## Problem description
All of the entries below need to be repeated exactly.

## Input
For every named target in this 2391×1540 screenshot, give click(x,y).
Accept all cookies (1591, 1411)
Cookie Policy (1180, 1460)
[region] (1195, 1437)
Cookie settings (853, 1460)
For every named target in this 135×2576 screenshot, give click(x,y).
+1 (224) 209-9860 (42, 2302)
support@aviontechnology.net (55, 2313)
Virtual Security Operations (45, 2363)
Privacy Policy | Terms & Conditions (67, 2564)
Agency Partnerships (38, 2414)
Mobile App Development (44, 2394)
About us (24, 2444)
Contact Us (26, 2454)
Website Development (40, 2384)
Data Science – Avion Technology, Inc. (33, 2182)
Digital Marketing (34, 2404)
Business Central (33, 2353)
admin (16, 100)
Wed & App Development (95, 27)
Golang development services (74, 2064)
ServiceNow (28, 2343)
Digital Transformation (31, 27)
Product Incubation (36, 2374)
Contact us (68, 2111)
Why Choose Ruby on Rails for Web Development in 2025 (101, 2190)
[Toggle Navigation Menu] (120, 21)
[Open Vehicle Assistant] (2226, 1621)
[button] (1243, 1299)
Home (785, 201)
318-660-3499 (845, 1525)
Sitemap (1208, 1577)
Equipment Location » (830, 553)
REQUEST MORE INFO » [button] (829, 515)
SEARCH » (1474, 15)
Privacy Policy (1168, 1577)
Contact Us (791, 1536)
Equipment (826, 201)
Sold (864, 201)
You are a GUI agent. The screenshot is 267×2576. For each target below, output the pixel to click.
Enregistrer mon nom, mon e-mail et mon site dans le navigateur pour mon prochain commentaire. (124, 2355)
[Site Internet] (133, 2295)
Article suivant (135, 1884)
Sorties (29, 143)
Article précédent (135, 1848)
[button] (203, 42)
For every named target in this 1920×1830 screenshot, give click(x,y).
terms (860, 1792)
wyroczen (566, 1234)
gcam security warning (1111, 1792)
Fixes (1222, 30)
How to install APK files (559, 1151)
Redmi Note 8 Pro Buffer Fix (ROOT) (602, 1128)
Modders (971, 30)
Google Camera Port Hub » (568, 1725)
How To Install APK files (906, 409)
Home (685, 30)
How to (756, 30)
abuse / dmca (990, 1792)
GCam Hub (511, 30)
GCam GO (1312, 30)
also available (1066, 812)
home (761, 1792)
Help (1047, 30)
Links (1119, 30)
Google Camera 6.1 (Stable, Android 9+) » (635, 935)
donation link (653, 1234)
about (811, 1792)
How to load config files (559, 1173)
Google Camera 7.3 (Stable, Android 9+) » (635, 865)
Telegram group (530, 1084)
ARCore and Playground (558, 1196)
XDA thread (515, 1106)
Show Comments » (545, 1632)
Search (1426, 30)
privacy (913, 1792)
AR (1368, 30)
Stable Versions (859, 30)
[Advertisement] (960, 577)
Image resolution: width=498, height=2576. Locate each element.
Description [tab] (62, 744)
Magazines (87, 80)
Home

## Response below
For every named target in this 2391×1540 screenshot, give click(x,y).
Accept all cookies (1591, 1411)
Cookie Policy (1180, 1460)
[region] (1195, 1437)
Cookie settings (853, 1460)
For every named target in this 135×2576 screenshot, give click(x,y).
+1 (224) 209-9860 (42, 2302)
support@aviontechnology.net (55, 2313)
Virtual Security Operations (45, 2363)
Privacy Policy | Terms & Conditions (67, 2564)
Agency Partnerships (38, 2414)
Mobile App Development (44, 2394)
About us (24, 2444)
Contact Us (26, 2454)
Website Development (40, 2384)
Data Science – Avion Technology, Inc. (33, 2182)
Digital Marketing (34, 2404)
Business Central (33, 2353)
admin (16, 100)
Wed & App Development (95, 27)
Golang development services (74, 2064)
ServiceNow (28, 2343)
Digital Transformation (31, 27)
Product Incubation (36, 2374)
Contact us (68, 2111)
Why Choose Ruby on Rails for Web Development in 2025 (101, 2190)
[Toggle Navigation Menu] (120, 21)
[Open Vehicle Assistant] (2226, 1621)
[button] (1243, 1299)
Home (785, 201)
318-660-3499 (845, 1525)
Sitemap (1208, 1577)
Equipment Location » (830, 553)
REQUEST MORE INFO » [button] (829, 515)
SEARCH » (1474, 15)
Privacy Policy (1168, 1577)
Contact Us (791, 1536)
Equipment (826, 201)
Sold (864, 201)
You are a GUI agent. The screenshot is 267×2576. For each target below, output the pixel to click.
Enregistrer mon nom, mon e-mail et mon site dans le navigateur pour mon prochain commentaire. (124, 2355)
[Site Internet] (133, 2295)
Article suivant (135, 1884)
Sorties (29, 143)
Article précédent (135, 1848)
[button] (203, 42)
For every named target in this 1920×1830 screenshot, give click(x,y).
terms (860, 1792)
wyroczen (566, 1234)
gcam security warning (1111, 1792)
Fixes (1222, 30)
How to install APK files (559, 1151)
Redmi Note 8 Pro Buffer Fix (ROOT) (602, 1128)
Modders (971, 30)
Google Camera Port Hub » (568, 1725)
How To Install APK files (906, 409)
Home (685, 30)
How to (756, 30)
abuse / dmca (990, 1792)
GCam Hub (511, 30)
GCam GO (1312, 30)
also available (1066, 812)
home (761, 1792)
Help (1047, 30)
Links (1119, 30)
Google Camera 6.1 (Stable, Android 9+) » (635, 935)
donation link (653, 1234)
about (811, 1792)
How to load config files (559, 1173)
Google Camera 7.3 (Stable, Android 9+) » (635, 865)
Telegram group (530, 1084)
ARCore and Playground (558, 1196)
XDA thread (515, 1106)
Show Comments » (545, 1632)
Search (1426, 30)
privacy (913, 1792)
AR (1368, 30)
Stable Versions (859, 30)
[Advertisement] (960, 577)
Image resolution: width=498, height=2576. Locate each element.
Description [tab] (62, 744)
Magazines (87, 80)
Home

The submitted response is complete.